1.-Facebook has been working on improving the performance of convolutional neural networks, focusing on making the convolutions more efficient.

2.-Convolutions are computationally expensive, taking up over 80% of the time in convolutional nets. They are the main justification for using GPUs.

3.-The approach is to perform convolutions more efficiently in the Fourier basis using the Fast Fourier Transform (FFT).

4.-In the Fourier domain, convolutions become pointwise multiplications, reducing computational cost from N^2 to NlogN when using FFT.

5.-Main contributions: Decomposing convolutions into FFTs, transpose, and matrix multiplications; adding auto-tuning; developing higher performance FFT and matrix multiplication implementations.

6.-The problem is now bandwidth-bound rather than compute-bound. Bandwidth requirements can be shifted from memory to cache using HPC techniques.

7.-The achievable performance ceiling has been raised from being limited by GPU FLOPs to now being limited by memory bandwidth.
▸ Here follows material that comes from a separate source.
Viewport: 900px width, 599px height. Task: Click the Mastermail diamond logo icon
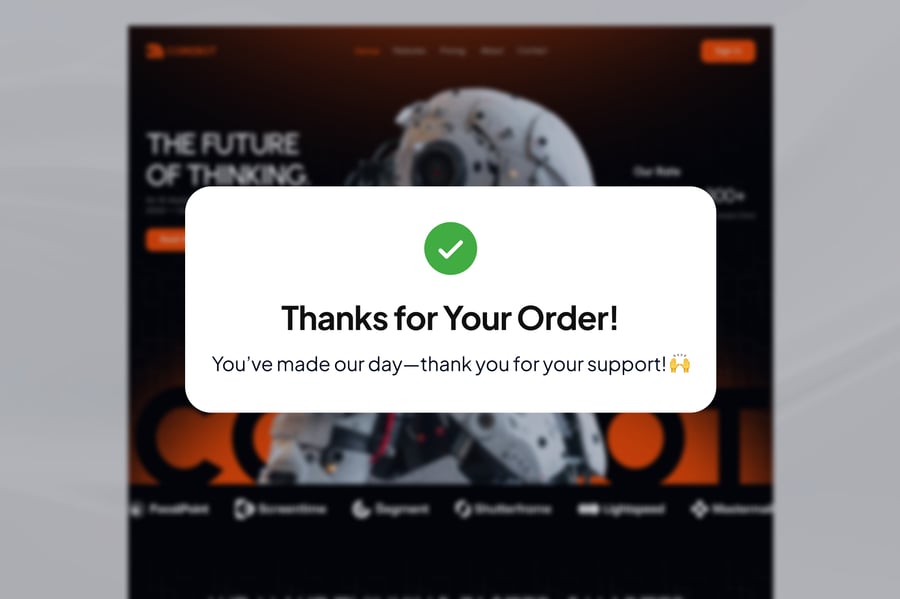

8.-Convolutions are represented in the Fourier domain by applying FFT to input tensors, performing operations, and transforming back.

9.-Intermediate buffers are used to store temporary values. Some are always necessary while others depend on whether explicit transposition is done.

10.-The initial implementation used NVIDIA libraries and added autotuning to explore the design space of batched vs iterated calls, FFT interpolation, etc.

11.-The autotuner also considered tradeoffs between efficiency and additional memory consumption for transposition and matrix multiplication (FBMM).

12.-The vendor FFT libraries are tuned for large HPC datasets, but ConvNets can work well with many small FFTs.

13.-A new FPFFT implementation was developed to reduce inefficiencies in the NVIDIA FFT library and allow on-the-fly zero padding.

14.-The paper's FPFFT implementation treated the GPU as a wide vector machine, but was still limited by the number of shuffle operations.

15.-Viewing the GPU as a wide vector machine is less effective due to the limited number of shuffles compared to multiplications.

16.-Memory consumption is a tradeoff between parallelism, avoiding collisions, efficiency, and reuse. It needs to be balanced against available memory.

17.-The paper's version used 9x memory increase for the largest layer, 3x when only using FBFFT and FBMM. Tiling helps for large inputs.

18.-The key insight is that ConvNets only need 16x16 or 32x32 FFTs, with the cost being the same for kernel sizes up to 15x15.

19.-Focus on the algorithm first, then optimize. The problem is now main memory bandwidth limited. Numbers presented are from a Dec 2014 implementation.

20.-Heatmaps compare QFFT+QBLAST vs cuDNN. For 3x3 kernels there are already regimes where QFFT+QBLAST wins, more so for 5x5, 7x7, 9x9.

21.-Very small kernel counts (<100) are latency limited rather than bandwidth limited and unlikely to benefit from the FFT approach.

22.-Latest numbers on Torch are based on the Dec 2014 implementation, not the most current work. Performance is decent but can be improved.

23.-On VGG, input size forces interpolation in a large Fourier basis, but tiling helps significantly in this case.

24.-Latest work includes tiled FFT, implicit padding, buffer reuse, memory management to reuse computed FFTs, and asynchronous implementation.

25.-Faster FFT is in progress and numbers will continue to improve. The main message is that while the problem is memory bandwidth limited, there is still room to grow.

26.-Using float16 could provide up to 2x performance improvement since the problem is memory bandwidth limited.

27.-Tiling allows decomposing a large convolution into smaller ones with lower memory footprint. Buffers can be reused or expanded to fit available memory.

28.-If an out-of-memory error is detected, the implementation can revert to a low memory consumption mode.

29.-The work has shifted the performance bottleneck from computation to memory bandwidth, but there are still opportunities for further optimization.

30.-Exciting future developments are anticipated, leveraging techniques like low-precision (float16) computation to further improve performance within the memory bandwidth constraints.